For all I know time can’t be wasted but it can waste you. Time is ouroboros -the Devil, the Satan, the eternal devourer which isn’t eternal in itself. Time exists inside mind. Time is mind. Cosmic mind is cosmic time and individual time is individual mind. The perception of time is created by our minds, that is why it’s so damn boring to wait–time seems to have become too stretched. Then, we have all heard how hours become minutes in company of beloved and how time slows down at the time of death. Certain drugs like marijuana also alter perception of time. Time is dependent on perceptions and it isn’t rigid.
When we look at our own lives we find that there have been certain good moments and certain not-so-good moments but what are we looking at exactly? We are looking at mind-stuff. There is no real past as there is no real future either. There is no real present either. Life can’t be compartmentalized into past, present and future. When mind-stuff isn’t life is! Our memories of previous experiences is determined by so many things. Our perceptions and memories are being colorized and recolorized over and over again infinite number of times without us being aware of them. Factual memory is one thing and emotional memory is another and many times they tell certain distinct tales about what happened. I feel that I remember about certain times and I remarked how pleasant they were but now I think about them and there is something which makes me look miserable over there. I don’t want to revisit those places or memories. It’s not that I want to avoid them or run away from them, I feel they are a waste of energy and don’t matter anymore. They might have been a great deal at that time, perhaps because they gave an experience better than previous ones but now I don’t crave for those experiences and am better off. It’s strange that you don’t want those experiences anymore–about which you spoke so highly before.

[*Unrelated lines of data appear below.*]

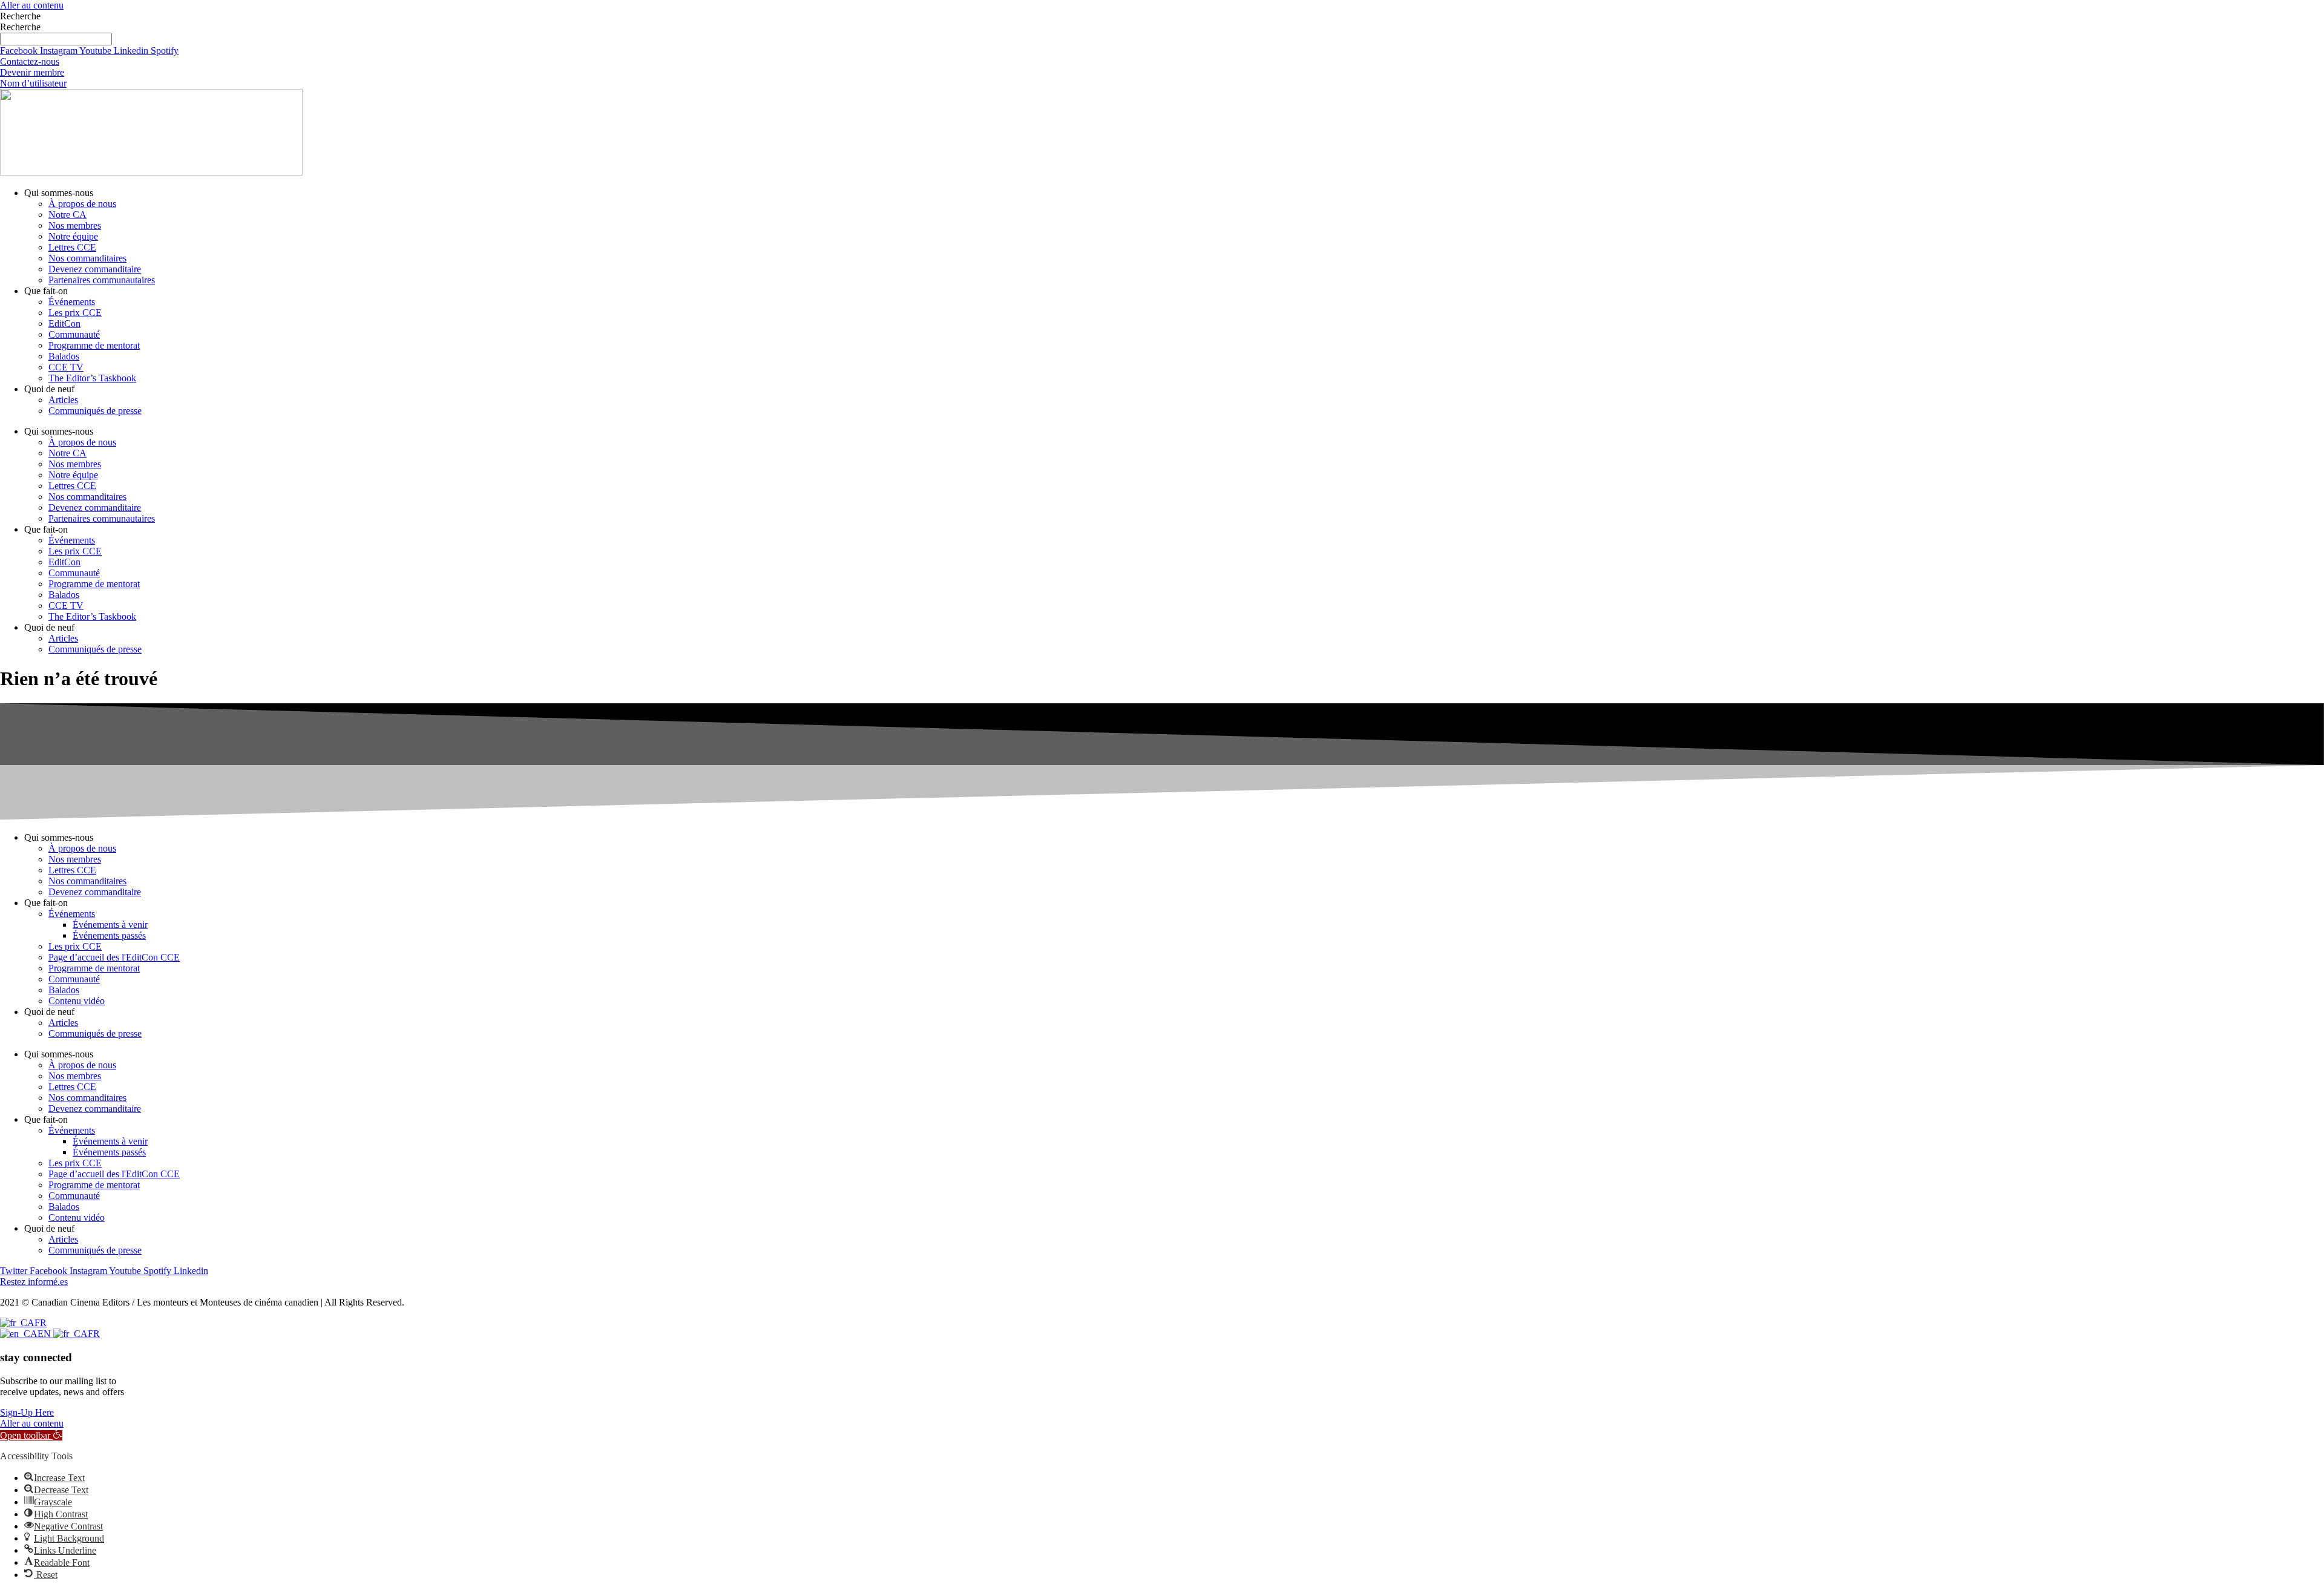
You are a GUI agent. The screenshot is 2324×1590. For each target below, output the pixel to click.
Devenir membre (32, 72)
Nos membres (74, 225)
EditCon (64, 323)
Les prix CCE (75, 312)
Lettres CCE (72, 247)
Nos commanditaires (87, 258)
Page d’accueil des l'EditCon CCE (114, 957)
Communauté (74, 334)
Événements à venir (110, 924)
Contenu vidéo (76, 1001)
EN (45, 1334)
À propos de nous (82, 204)
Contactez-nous (29, 61)
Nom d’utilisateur (33, 83)
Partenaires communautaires (101, 280)
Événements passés (109, 935)
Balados (63, 356)
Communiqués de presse (95, 411)
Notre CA (67, 214)
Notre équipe (73, 236)
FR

I have become happier day by day. I feel this is the best day of my life. I feel time becomes elongated when you struggle and want to be something else than what life allows you to be. Our life situations are unique and yet so similar–we all are striving after this or that, trying to become something else which we are not and this is the cause of conflict, strain and stress and unease. Having firm faith in life means you are at the place where you should have been and anyone who says otherwise is deluded. Acceptance of life as it is might not be easy but it is a great reliever and connects you with life. When I revisit the places in memory, which now seem like dreams or life-stories of someone else, I feel, the things which are termed as ‘struggles’ by most of the people, and which I never felt were struggles, as I was happy at those times too, despite certain strain and unease, now seem even more easier because of the coherence present life situation gives to all events. I feel life is too short to run after ambitions and waste on things which will (supposedly) make you happy in future but actually won’t. Life is too short to complain about your relatives, about your spouse, your boss or social situation. Act you must, to make your life situation better, but with acceptance because you are at the perfect place, because you are here. The place and time you are in, is, because you’re. You are allowing it to be. Your presence is the first and foremost requirement for it all to become possible. The life situation you are in is because life, universe, awareness and you are allowing it to be and they are all your names.